Records shown below:

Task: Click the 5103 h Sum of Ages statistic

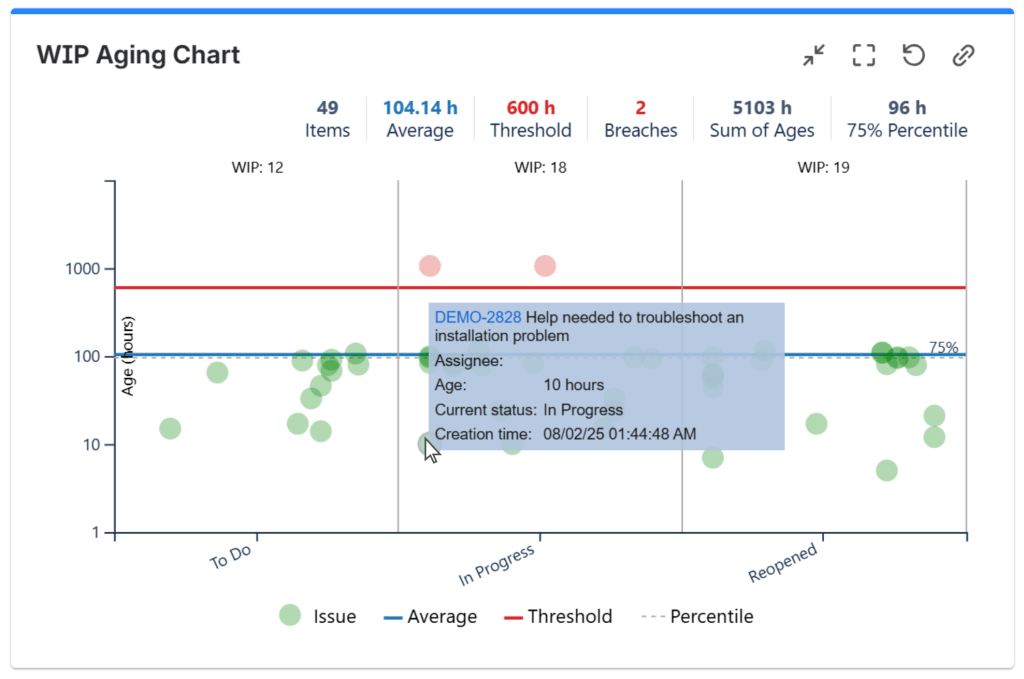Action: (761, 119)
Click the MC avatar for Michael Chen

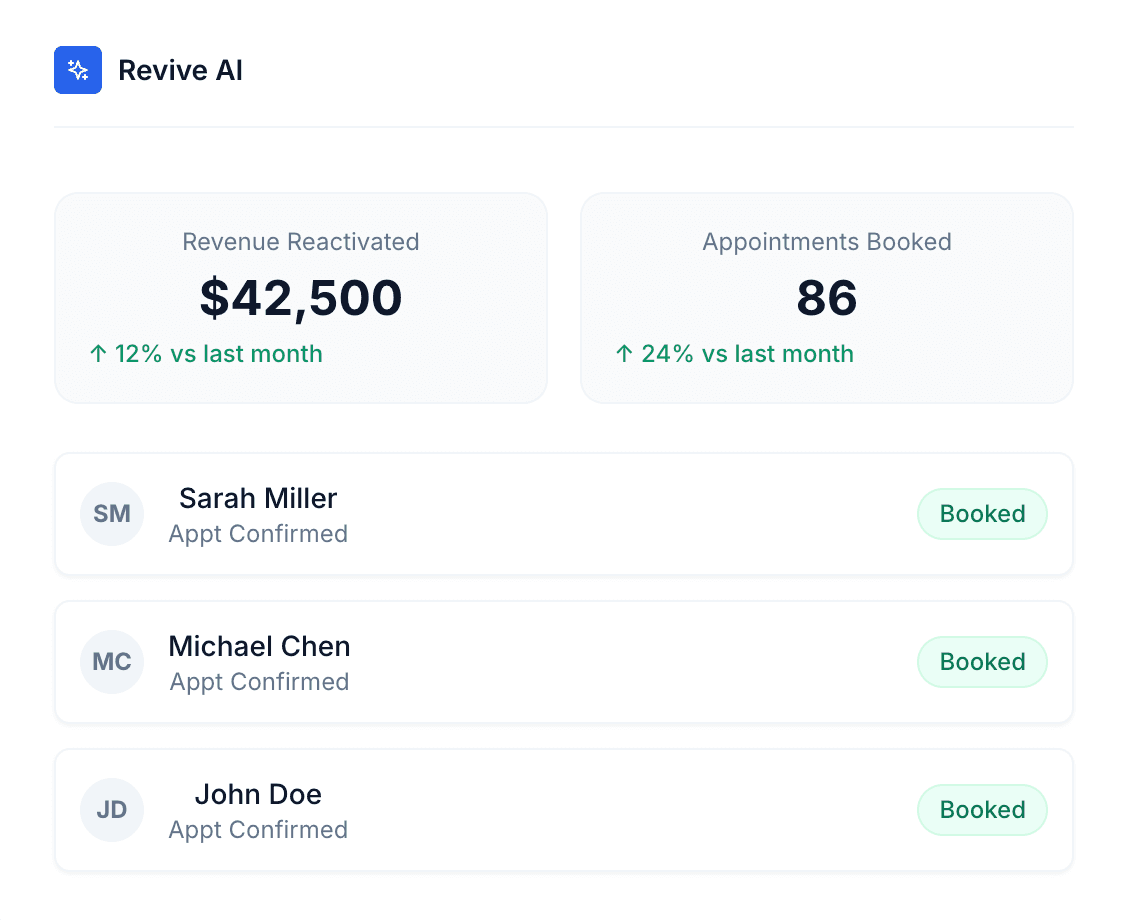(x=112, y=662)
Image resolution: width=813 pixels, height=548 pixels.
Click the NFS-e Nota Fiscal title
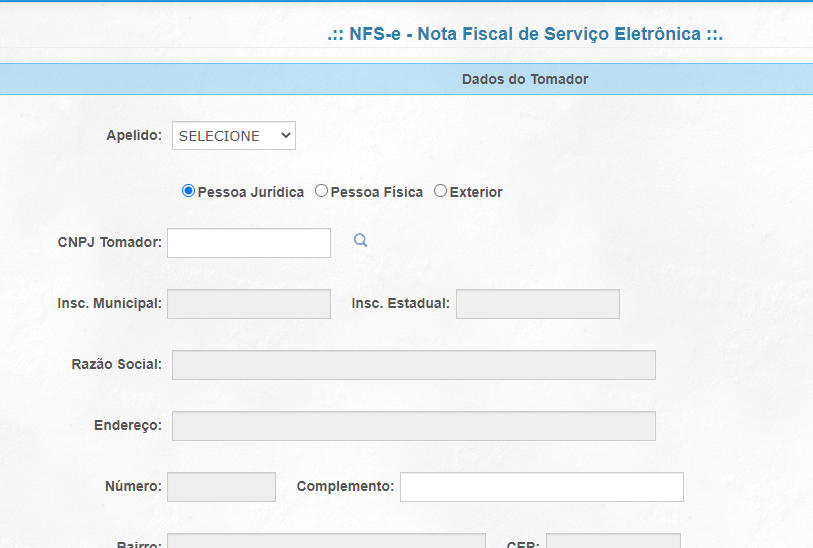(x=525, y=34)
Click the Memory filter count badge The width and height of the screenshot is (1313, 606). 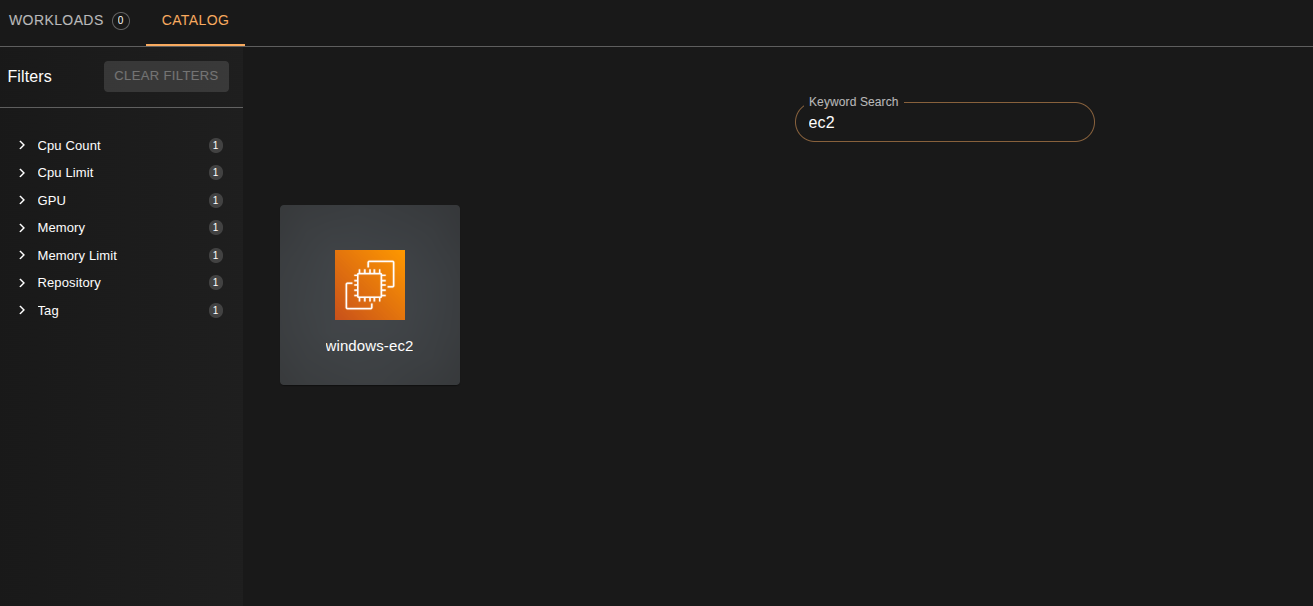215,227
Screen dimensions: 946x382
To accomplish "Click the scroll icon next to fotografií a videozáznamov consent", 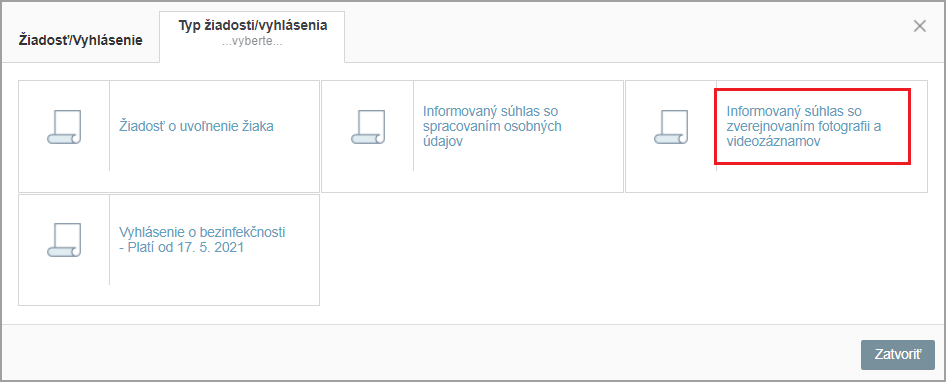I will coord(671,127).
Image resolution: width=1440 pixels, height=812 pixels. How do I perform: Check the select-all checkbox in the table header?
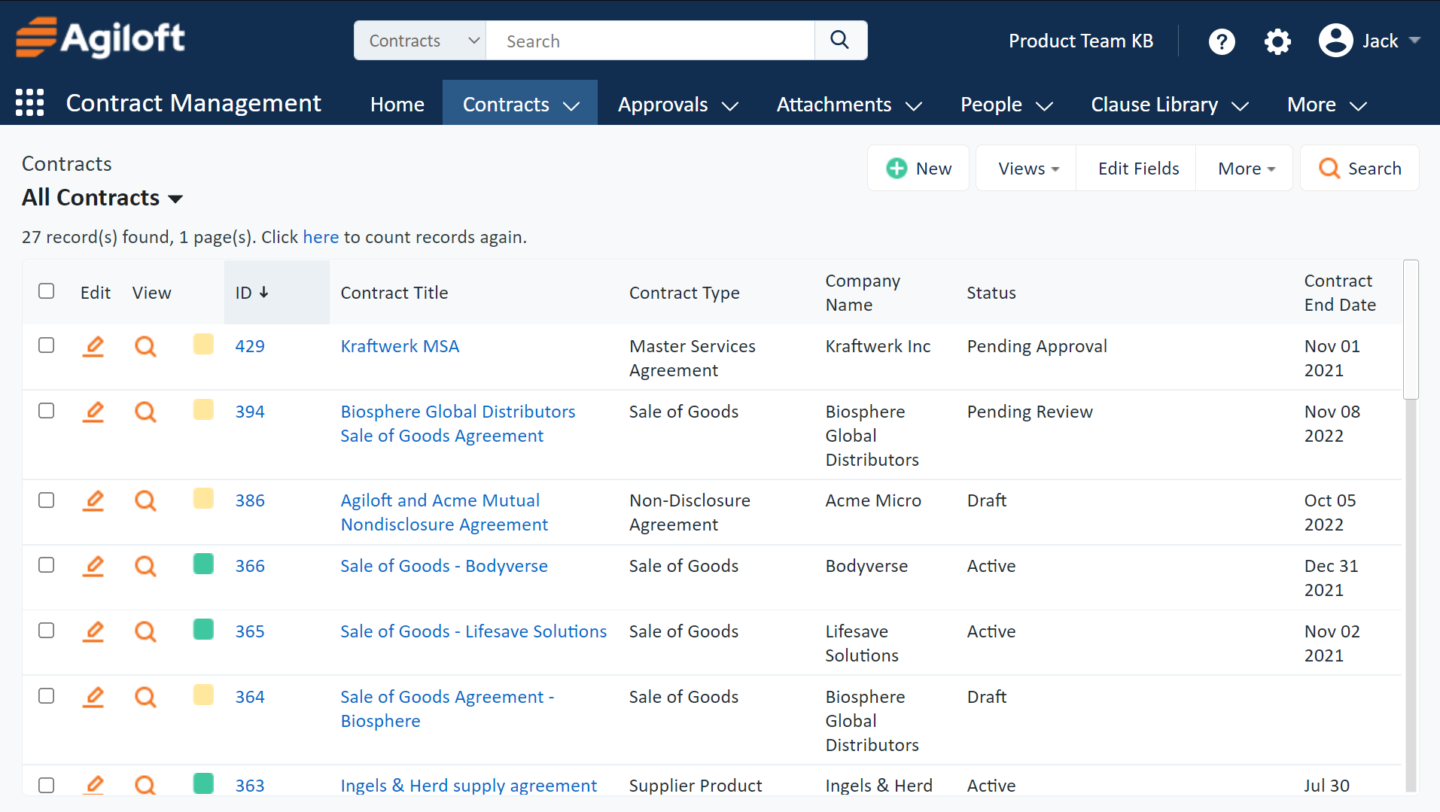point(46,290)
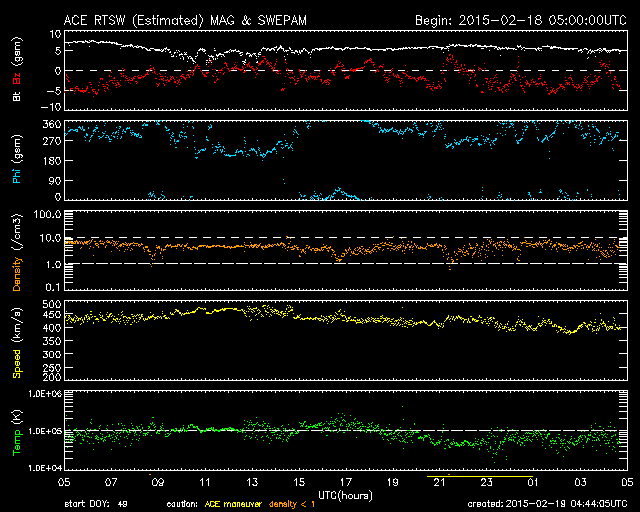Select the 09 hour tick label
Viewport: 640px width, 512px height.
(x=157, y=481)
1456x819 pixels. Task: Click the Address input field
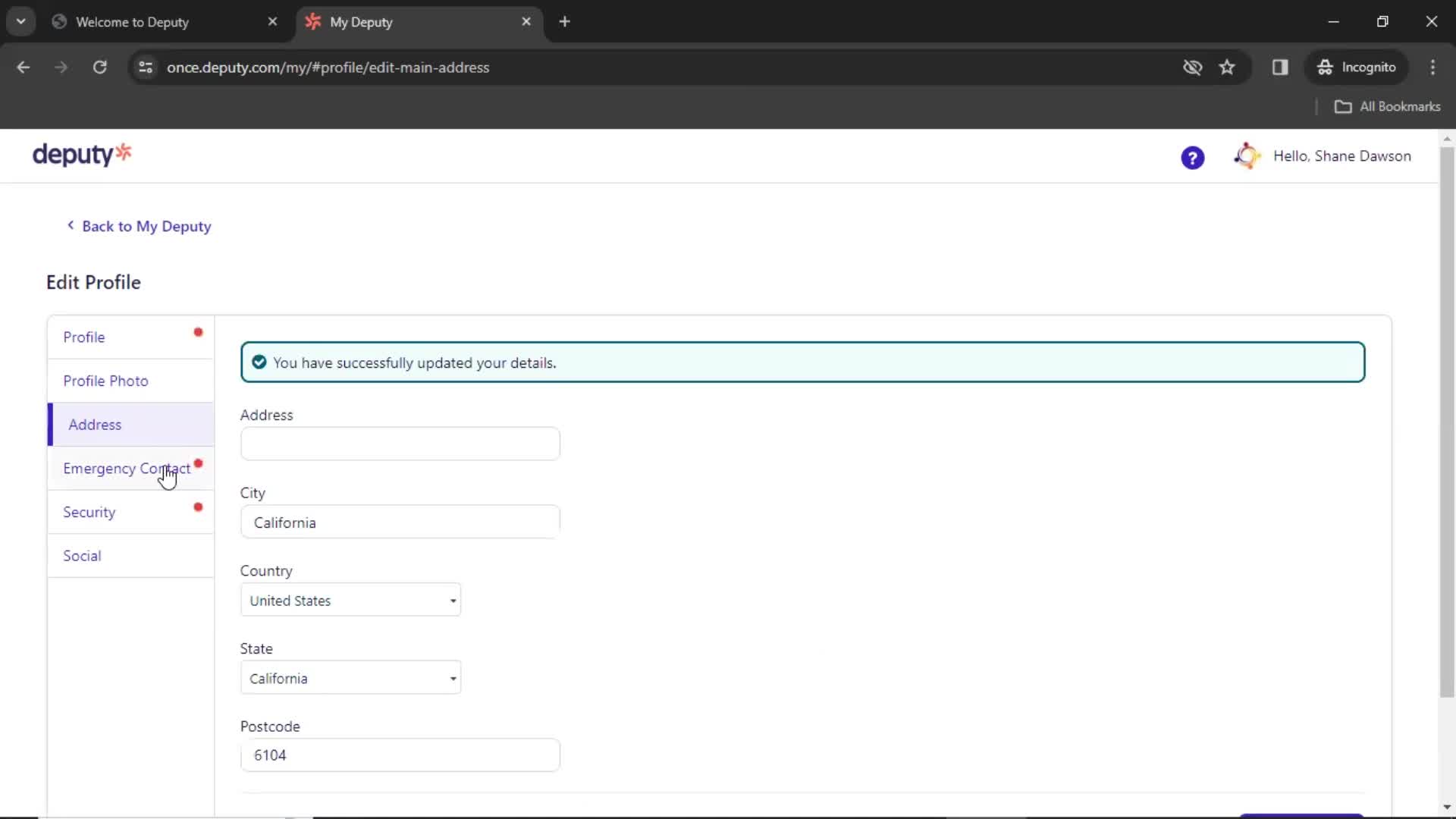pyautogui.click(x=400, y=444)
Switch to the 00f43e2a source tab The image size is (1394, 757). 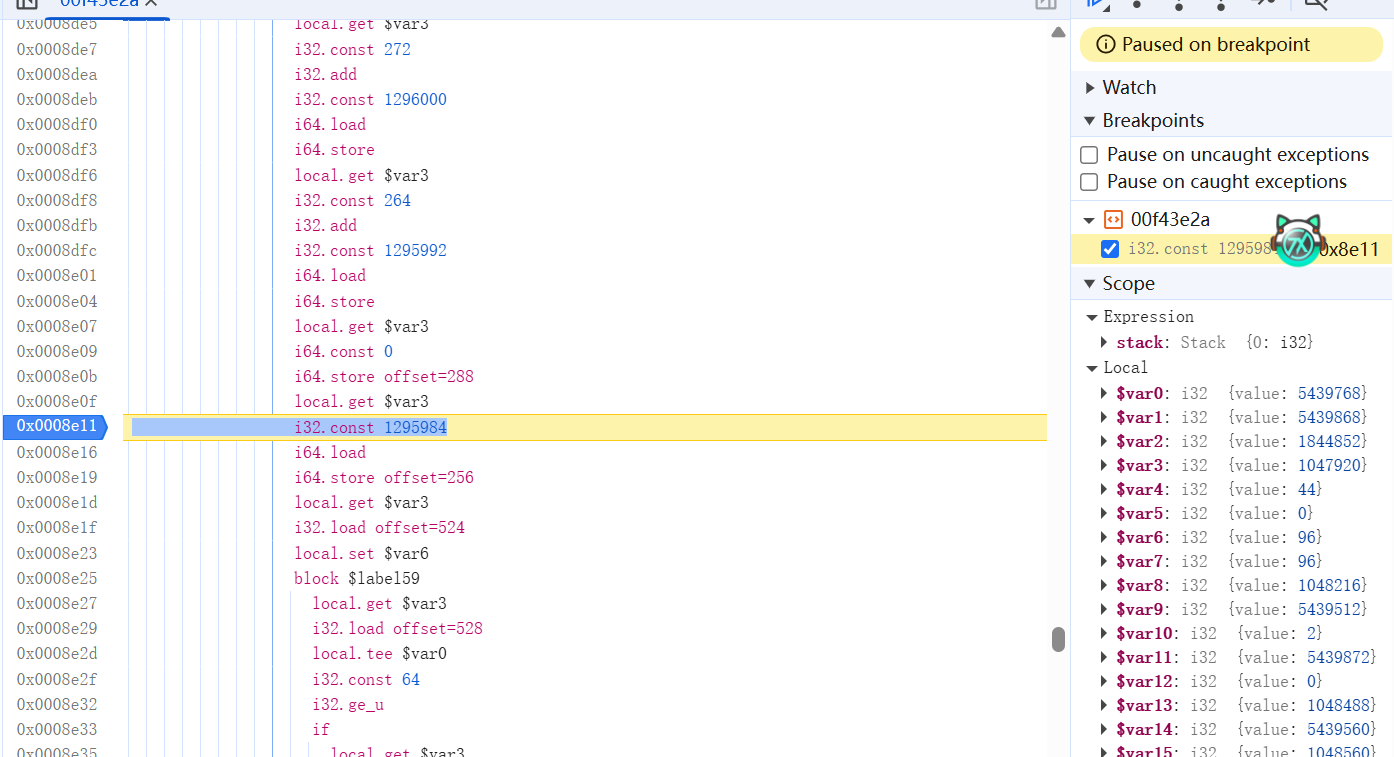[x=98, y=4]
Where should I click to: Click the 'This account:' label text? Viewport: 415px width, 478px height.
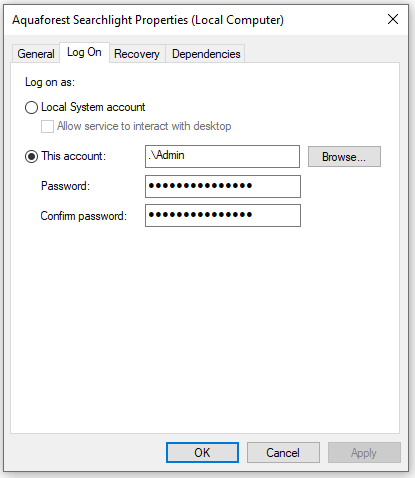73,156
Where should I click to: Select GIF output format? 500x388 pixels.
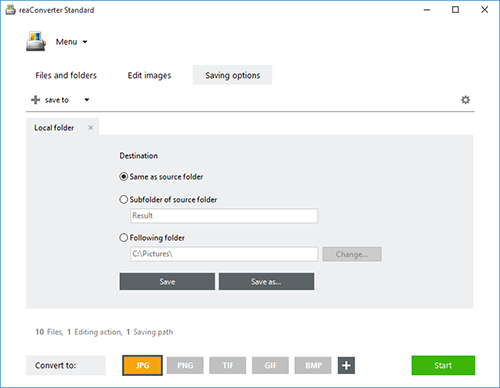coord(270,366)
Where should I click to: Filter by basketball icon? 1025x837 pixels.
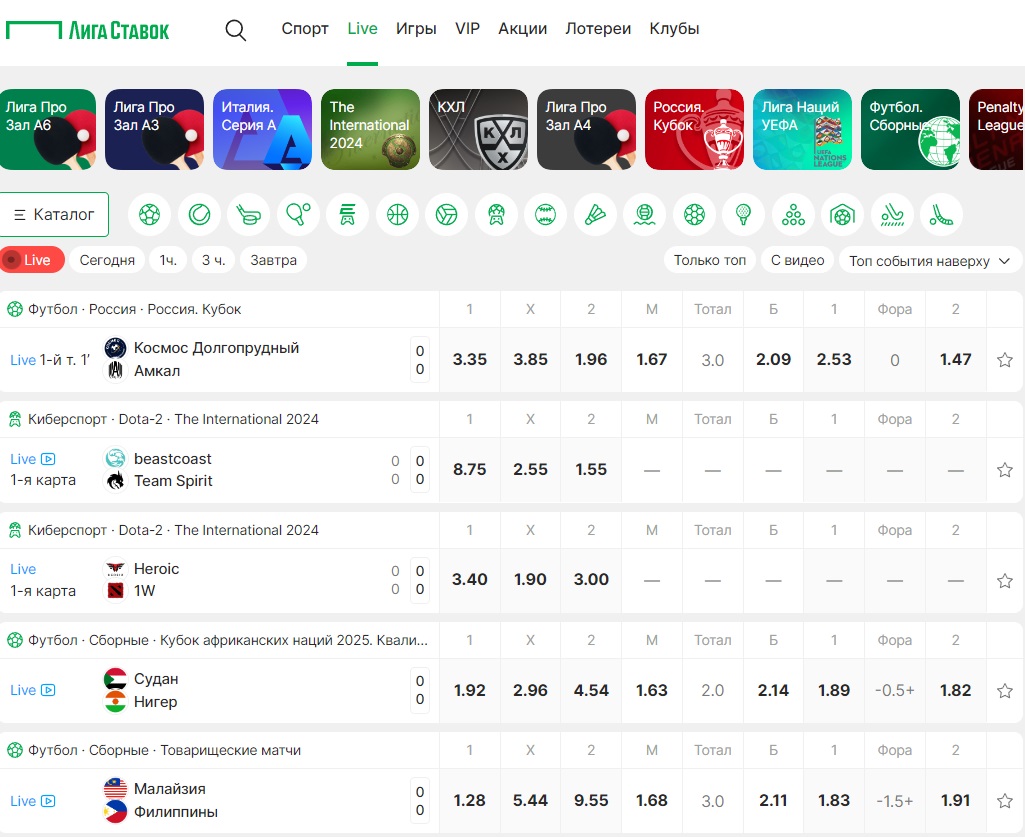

End of Records shown.

What you need to do — When you reach the line containing "Where should I click to: Select" in the entries above, please retype it and each line after it through the last one, exactly, without the pictures.

Solution below —
Where should I click to: Select GIF output format? 500x388 pixels.
coord(270,366)
Where should I click to: Filter by basketball icon? 1025x837 pixels.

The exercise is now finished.